[Activity] Make a verbatim transcription of the records, without the pictures.
(Provided information)
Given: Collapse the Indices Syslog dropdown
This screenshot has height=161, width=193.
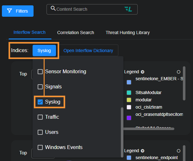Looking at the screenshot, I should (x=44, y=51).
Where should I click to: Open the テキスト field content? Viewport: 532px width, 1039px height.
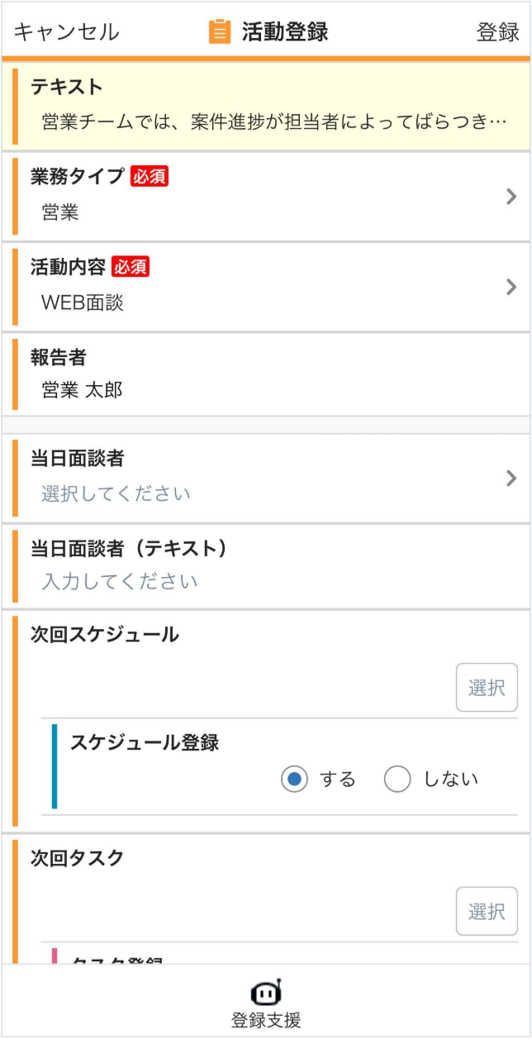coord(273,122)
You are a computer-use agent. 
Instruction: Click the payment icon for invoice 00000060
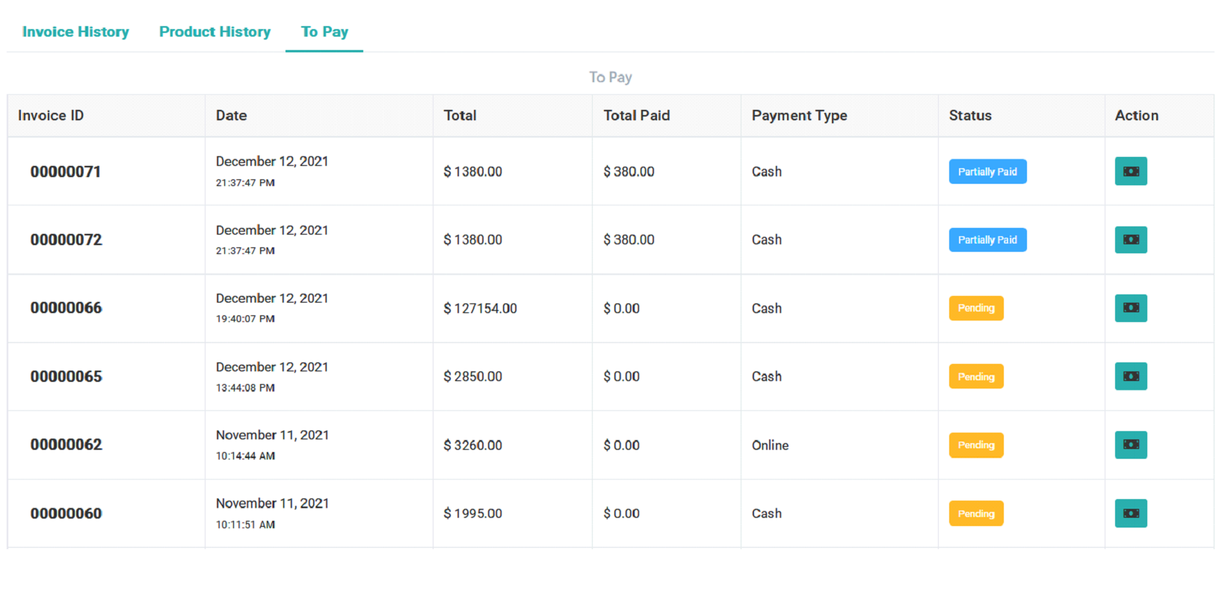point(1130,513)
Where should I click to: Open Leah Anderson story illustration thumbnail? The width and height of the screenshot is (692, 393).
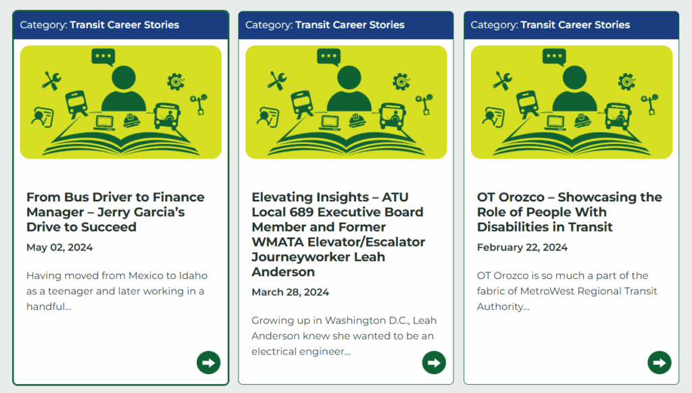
(End Provided information)
[Answer section]
Given: Collapse the Indices Syslog dropdown
This screenshot has height=161, width=193.
Looking at the screenshot, I should (x=44, y=51).
Where should I click to: Open the テキスト field content? Viewport: 532px width, 1039px height.
coord(273,122)
You are a computer-use agent. 
Instruction: Click the payment icon for invoice 00000060
point(1130,513)
Where should I click to: Open Leah Anderson story illustration thumbnail? The width and height of the screenshot is (692, 393).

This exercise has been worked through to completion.